Can any one help me out with this?

For your information when I first went into my .htaccess file I found the following content already in it which I'm aware was already brought up in this thread but I couldn't find any responce to the previous similar inquiry from veenerz...

# -FrontPage-

IndexIgnore .htaccess */.?* *~ *# */HEADER* */README* */_vti*

<Limit GET POST>
order deny,allow
deny from all
allow from all
</Limit>
<Limit PUT DELETE>
order deny,allow
deny from all
</Limit>
AuthName www.mydomainname.com
AuthUserFile /the /path/to/a/file.here
AuthGroupFile /and/the/path/to/another/file.here

The rewrite script was easy for me configure and use but this "mod_access" stuff with order deny, allow etc... I just can't understand or figure out.

Any and all assistance will be greatly appreciated.

Wolf

DerekT




msg:442035
 5:24 am on Mar 8, 2003 (gmt 0)

If anyone would like to prevent "Web Copiers" or "Offline Browsers" without the need to update a .haccess file visit this thread for a great PHP solution.

[webmasterworld.com...]

It monitors page requests and if a user requests too many within a set timeframe, they are given a custom 503 message.

Initially I used a long .htaccess file to prevent these programs however, it didnt always work and I always had to add USER_AGENTS to the file when new programs were released. This also doesnt protect against these programs when people change their USER_AGENT to IE or Netscape.

Once I placed this script on my site, I caught 8 different people (unique) over a 24 hour period trying to leech my site. They all had normal browser USER_AGENT settings so a .htaccess wouldnt help. Since my site is all PHP and mySQL generated, this copying really hit my server hard. Some were requesting up to 17 pages a second!

Now that they are caught in realtime, my server is performing much better and my regular visitors are very happy.

If you visit the thread notice a few changes I added to ensure Googlebot is exempted from the limits and can request as many pages as it wishes.

StopSpam




msg:442036
 5:31 pm on Mar 12, 2003 (gmt 0)

I had recently seen a post from some one who had written a perl code that could block a robot based on the amount or temps to connect to the server. Only problem with it . it blocked google as well for indexing etc...

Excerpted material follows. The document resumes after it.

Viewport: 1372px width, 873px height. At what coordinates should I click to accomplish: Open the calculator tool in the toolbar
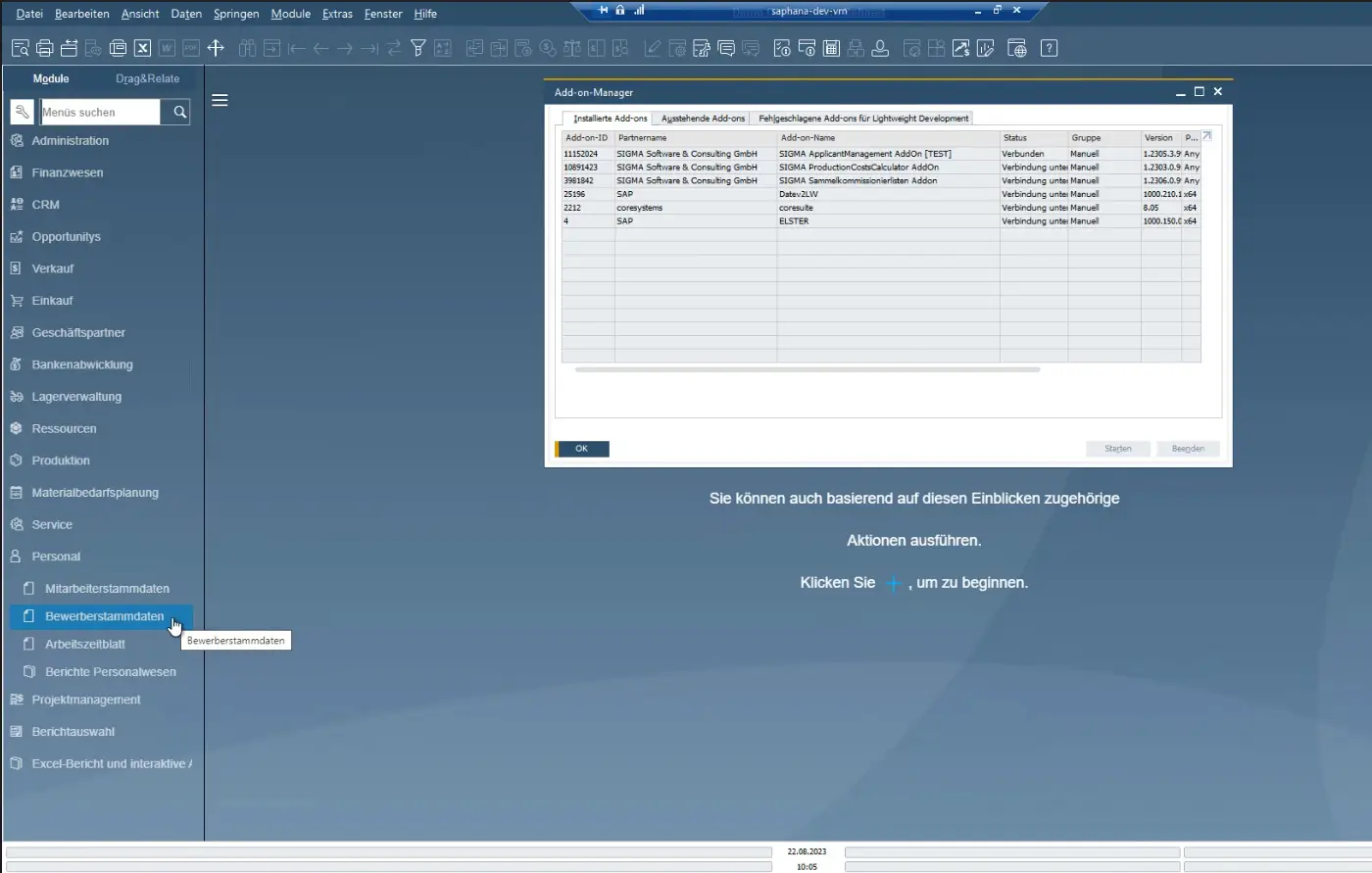click(832, 47)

i no longer can find tha post. Can anyone sent me the url of the post on this forum? i like to check the code again.

I have spent a whole day on trying to find it with site search but i cant find it ;-(

i saw it few days back ...

Oaf357




msg:442037
 6:01 pm on Mar 12, 2003 (gmt 0)

Can someone display the "latest" version of their .htaccess file, please.

jatar_k




msg:442038
 6:32 pm on Mar 12, 2003 (gmt 0)

was it this one StopSpam?
Blocking badly behaved runaway WebCrawlers [webmasterworld.com]

it is php though, I am not sure which one you mean.

and Welcome to WebmasterWorld WolfHawk. :)

StopSpam




msg:442039
 6:57 pm on Mar 12, 2003 (gmt 0)

jatar_k thank you very mush....
this is indeed the post i were looking for i think
I had allready given up on finding it again ...

so really thx.
from now on i flag posts that i find intressting
so ican easy find them back

;-)

DerekT




msg:442040
 7:35 pm on Mar 12, 2003 (gmt 0)

StopSpam

If you would have looked at my post you would have seen the reference to the code.

StopSpam




msg:442041
 7:56 pm on Mar 12, 2003 (gmt 0)

You are right sorry credits for you as well you foudn it first

;-) i had read your message but i gues my mind were somewere els at the moment i wrote the reply and i had forgot you sorry

thx

i tryto make a code that blocks a bot on ip for multi conection to a site. but i dont wnat to use a saparated data file that works as counters ... i want to keep it in the code ...

DerekT




msg:442042
 8:09 pm on Mar 12, 2003 (gmt 0)

StopSpam,

You could use a single flat text file and load it into an array, but I havent tried that. That would also probabily use more CPU threads than writing seperate files per IP. Another possibility would be a mySQL database but you would have even more overhead with reads/writes to the database under heavy load.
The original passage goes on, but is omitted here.